■ **Page**
Northern Israelis Fear Their Country, Under American Pressure, Will Fail To Hit Back at Hezbollah Sufficiently Hard

‘These children are our children,’ Prime Minister Netanyahu says while visiting Majdal Shams in the Golan Heights, where at least 12 children aged 12 to 16 were killed Saturday when an Iranian-made Falaq-1 missile hit a soccer field.

AP/Leo Correa
Members of the Druze minority attend a memorial ceremony July 29, 2024, for the children and teenagers killed in a rocket strike at a soccer field over the weekend at the village of Majdal Shams, Golan Heights. AP/Leo Correa

As Lebanon braces for Israeli retaliation over the murder of at least 12 children on the Golan Heights, some northern Israelis are worried that, due to American pressure, the response might fail to end the Iran-directed assault on the Jewish state. 

A course of action has reportedly been approved Monday by the Israeli cabinet after Prime Minister Netanyahu cut short a visit to America. The details, including the timing and scope of an Israel Defense Force operation, are being kept under wraps even as speculation grows in the region and the world.

■ **Given task 1**
Rewrite the entries below with "column filter dropdown" changed to "filter menu", keeping every other part as it is.

■ **Data for the task**
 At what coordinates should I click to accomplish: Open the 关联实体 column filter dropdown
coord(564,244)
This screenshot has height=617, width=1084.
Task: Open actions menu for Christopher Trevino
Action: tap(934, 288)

■ **Given task 2**
Print the stretch of the Hezbollah article from "As Lebanon braces" through "the Jewish state.".

■ **Expected answer 1**
 At what coordinates should I click to accomplish: Open the 关联实体 filter menu
coord(564,244)
This screenshot has height=617, width=1084.
Task: Open actions menu for Christopher Trevino
Action: tap(934, 288)

■ **Expected answer 2**
As Lebanon braces for Israeli retaliation over the murder of at least 12 children on the Golan Heights, some northern Israelis are worried that, due to American pressure, the response might fail to end the Iran-directed assault on the Jewish state.